Disentangling the Variability of Exercise-induced Hypoalgesia: the Role of Circulatory Compounds

Launched by UNIVERSITÉ CATHOLIQUE DE LOUVAIN · May 12, 2025

Keywords

ClinConnect Summary

This clinical trial is exploring how physical exercise can help reduce pain sensitivity, a phenomenon known as exercise-induced hypoalgesia (EIH). Researchers want to understand the biological processes behind this effect and whether they can vary from person to person. To do this, they will invite 90 healthy adults aged 18 to 30 years to participate in the study, during which they will cycle for 25 minutes. Participants will have their pain sensitivity tested before, immediately after, and 45 minutes after exercising, as well as provide blood samples to measure specific compounds that may influence pain sensitivity.
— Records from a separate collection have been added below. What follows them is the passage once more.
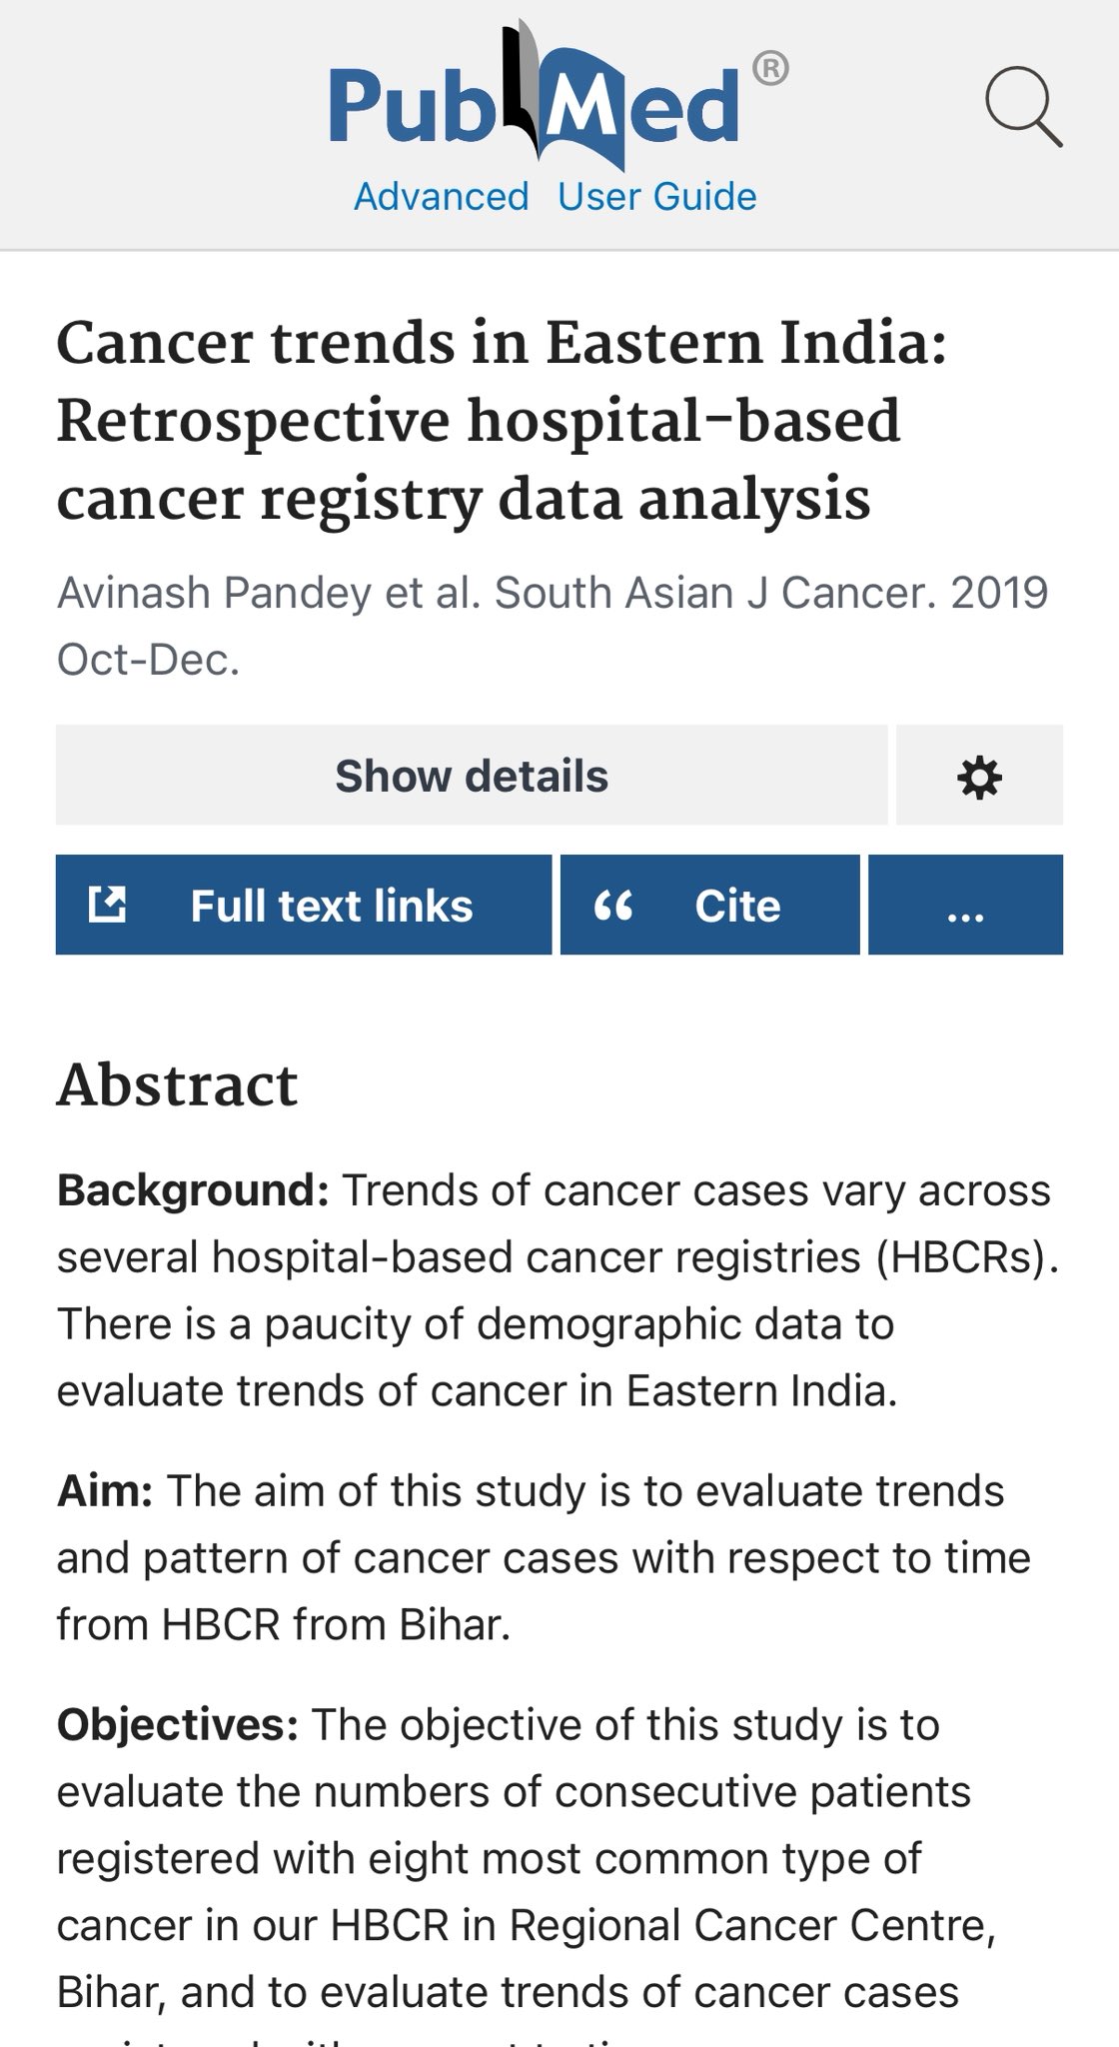Click the quotation mark Cite icon
The image size is (1119, 2047).
(x=613, y=906)
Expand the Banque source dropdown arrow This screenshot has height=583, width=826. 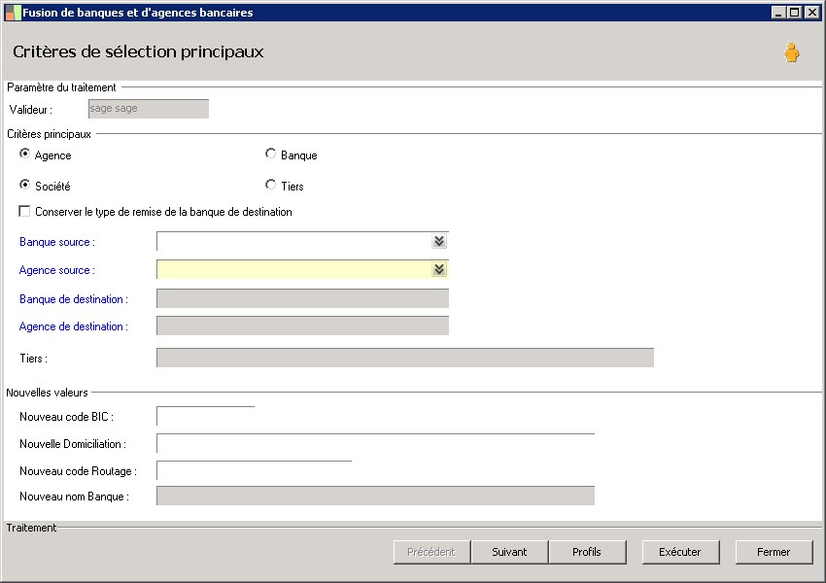coord(439,242)
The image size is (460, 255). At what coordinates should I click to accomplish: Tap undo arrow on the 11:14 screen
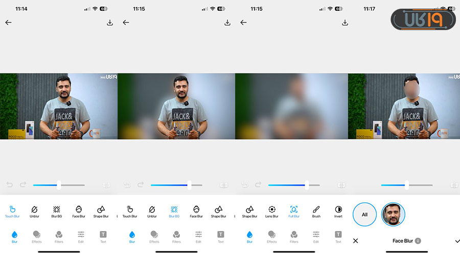[x=9, y=185]
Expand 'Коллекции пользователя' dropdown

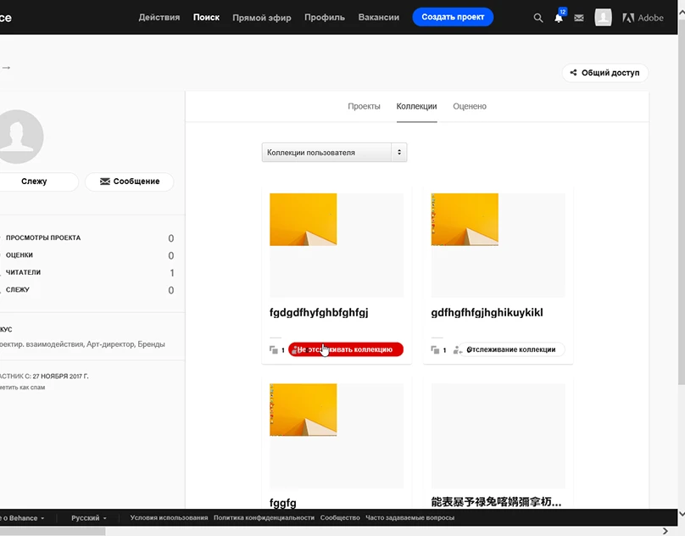(334, 153)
To be eligible for the study, participants must be either male or female (if using hormonal contraception for at least three months), aged 18 to 30, and have a body mass index (BMI) between 17 and 30. They should not have any chronic pain conditions, recent surgeries, or certain medical issues. Participants will need to avoid alcohol, recreational drugs, and certain foods before testing sessions and will be asked to remain sedentary for 24 hours prior to their exercise session. This study could provide valuable insights into how exercise affects pain perception and whether there are differences based on gender.

Gender

ALL

Eligibility criteria

• Inclusion Criteria:
• • Males, or females using hormonal contraception since ≥ 3 months.
• • Aged between 18 and 30 years.
• • Ability to provide written informed consent.
• • Fluency in French or English.
• • BMI between 17 and 30 kg/cm2.
• Exclusion Criteria:
• • Regular tobacco use (\> 1/month)
• • Not willing or able to abstain from alcohol, recreational drugs, coffee, or tea from 24 hours prior to each experimental session.
• • Not willing or able to restrain from physical activity \> 24h prior to each experimental session, and to be in a fasted state on the day of each experimental session.
• • Any evidence for neurological, cardiovascular, respiratory, inflammatory, endocrine, psychiatric, oncological, rheumatological conditions on direct questioning.
• • Presence of any medical devices (e.g., cardiac pacemaker) implants or prothesis unless it is beyond discussion that these will not put the subject's safety during the study at risk and will not interfere with the results of the study.
• • Any chronic pain condition or recent history thereof (i.e., within the preceding 2 years).
• • Wounds or skin alteration on testing sites.
• • Surgery \< 12 months.
• • Any drug intake in the past 2 weeks including antibiotics, herbal medicines and other remedies except the following drugs that will be allowed up to 48 hours prior to the experiments: oral paracetamol or ibuprofen for a self-limiting condition (e.g. toothache, bruise). Oral antihistaminics and nasal aerosol and topical treatments for seasonal allergy up to 1 week before the experimental session.
• • Any physical activity contraindication.
• • Pregnancy.